Oh, and that reminds me:

A MOTOWN JUNKIES PUBLIC SERVICE ANNOUNCEMENT

Do not, under any circumstances, attempt this song in karaoke, unless you are actually Eddie Kendricks. Trust me, your throat will thank you the next day.

FEE FI FO FUM

The Temptations' 1966 album 'Gettin' Ready', for which this was effectively the title track.

I mean, it’s not just the vocal acrobatics that mark this song out as Eddie K’s own personal kingdom, not to be encroached upon by karaoke interlopers. The lyrics themselves exude a sexual confidence, almost bordering on the aggressive, which really comes to the fore when you’re trying to sing it for yourself, and Eddie quietly, subtly maximises that to such an extent that you only really recognise it by its absence. The various Motown cover versions that exist – a pristine, sparkling Diana Ross pop overhaul on the Supremes A Go Go LP, a sludgy West Coast rock run-through by Rare Earth (of which more in a few years!) that keeps the primal, grunting energy but loses the seduction, two different takes by Smokey Robinson himself, less trading on past glories and more like proofs of concept to try and play up different aspects of his own remarkable song – all feel slightly watered-down in this regard, censored, neutered of the seductive sex appeal that courses through the veins of this original Temptations version. All of those remakes work to a certain extent – it’s an excellent song, and its foundations are strong enough to withstand a conversion to disco, for instance – but they’re all slightly washed-out compared to this one.

That muscularity that drives this particular version of the song is not to be downplayed, it’s a fantastic reminder of those early days when the raw, artless Temptations were just a scruffy young bunch of lads, newly-arrived at Berry Gordy’s tiny record label, trying to sing their way out of the projects.

But the difference in Eddie’s voice is that here, unlike those prehistoric early Tempts cuts, he’s never in danger of going out of control, even if he never quite sounds like he’s in charge of the music. Appropriately, it’s the music that’s pushing him around, a fitting match to the lyrics, which almost read as if the narrator is being put up to this by his friends, dared to do something he’d never have found the courage to say for himself without a friendly prod. And it works. Boy, does it ever work.

I’M ON MY WAY

That intro, though! This is as hard-nosed as anything we’ve heard so far, starting out with just bass and horns, the first appearance of that ten-note run actually just repeating the same five growling, bassy notes before the strings kick in two bars later to lock in the groove and lift it into the realm of the whistleable, dum dum dum DUM dum, dum dum dum DA da!, along with rolling drums, all thrilling jazz fills and tough R&B drill beats.
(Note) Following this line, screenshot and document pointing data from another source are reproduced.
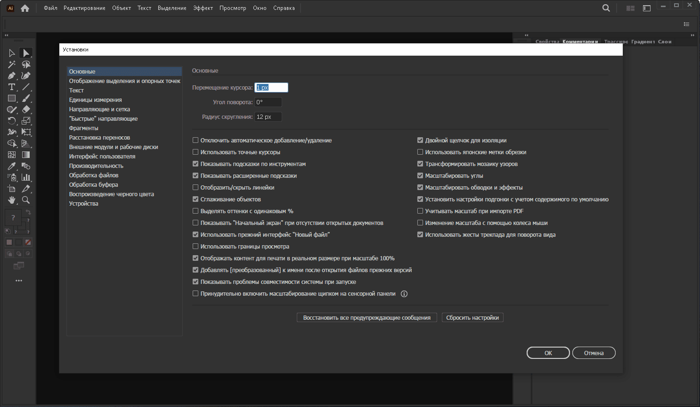700x407 pixels.
Task: Open the toolbar edit three-dots menu
Action: pyautogui.click(x=19, y=281)
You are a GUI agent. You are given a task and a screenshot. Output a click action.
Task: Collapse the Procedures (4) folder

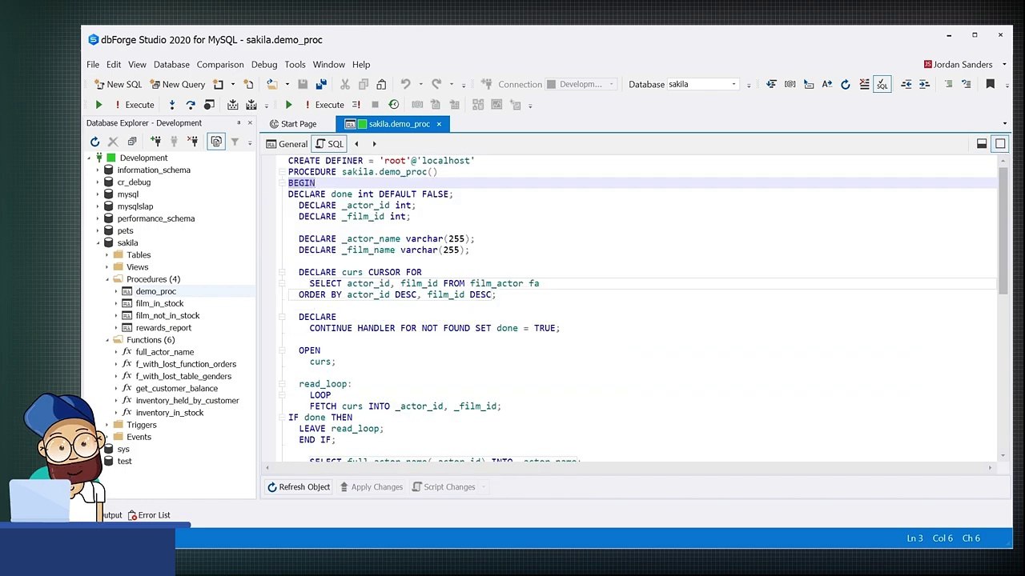[107, 279]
It’s one thing for me to say the Funk Brothers have rarely sounded better, even though I think that’s true; but Get Ready is more than that. Indeed, while most of the Funk Brothers’ Motown singles as top-billed artists are just their original band tracks with the vocals scrubbed off and superfluous Earl Van Dyke organ overdubs added in their place, this is one example where I feel like just the band track on its own would be a fantastic record in its own right. But that’s a disservice to some truly excellent vocal work, the last piece of the puzzle that pushes this one to true greatness.

There’s something almost visceral about Eddie’s vocal delivery here, that falsetto pumped up to maximum energy just to keep up with the thundering band track, the urgency of the music teasing out an urgency in his voice, almost daring him not to back down, that adds credibility to the lyrical plea. Eddie’s narrator is full of bluster, giving advance warning to a female listener, telling her he’s about to make a move on her which she’ll be powerless to resist. If you’re going to sing a sentiment like the one behind Get Ready – though not necessarily the actual lines, some of which are really quite beautiful Smokey work, “whenever I’m asked what makes my dreams real, I tell ’em YOU DO!” – well, if you’re going to make that work, you have to sound confident. And this record is the sound of confidence, as committed to tape.
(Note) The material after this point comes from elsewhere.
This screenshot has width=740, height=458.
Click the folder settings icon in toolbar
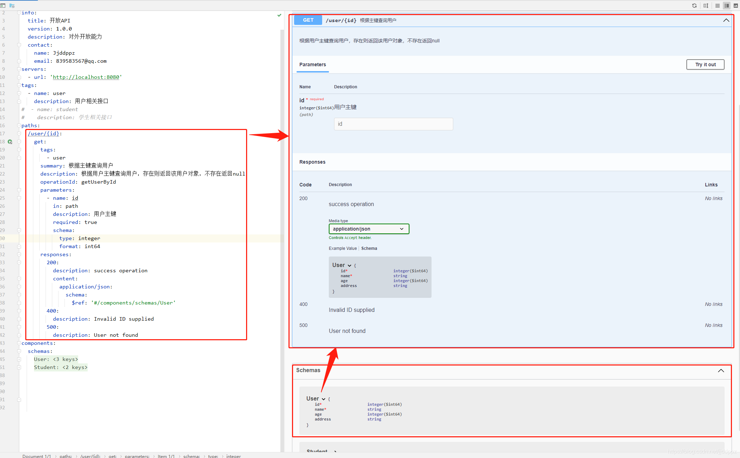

It’s not only the Eddie Show, of course. The other Temptations join in with their vocal response interjections right the way through to ride over those drum fills (“You’re all right! You’re outta sight!”); this may be very much a solo address to the unidentified girl, but Eddie has his gang of bros right here in his corner, and the effect is charming rather than hectoring. As if to underline that point, just before we get to the chorus, Eddie, high voice wavering ever so slightly, engages in a ludicrous nursery rhyme chant – Fee fi fo fum / Look out, baby, ‘cos here I come!” – but just as the whole thing threatens to leave him precariously exposed and unravel his veneer of confident bluster, Melvin Franklin shows up, right at the bottom of his impossibly deep register, to cover his buddy’s back.

And then suddenly, quite out of nowhere, the Temptations become the Four Tops.

The soaring harmonies on the chorus here act like a ladder to the stars for both Eddie and the listener, a raft of beautifully-judged, high-paced “aaaaah”s that pull you in, the time signature changes to a flat 4/4 beat, the strings twist up to heaven like the Supremes’ I Hear A Symphony and every bit as rousing and energising. It’s one of the all-time great Motown hooks, nearly impossible to replicate, and it’s quite unusual territory for the Temptations in many regards, but it just works perfectly here.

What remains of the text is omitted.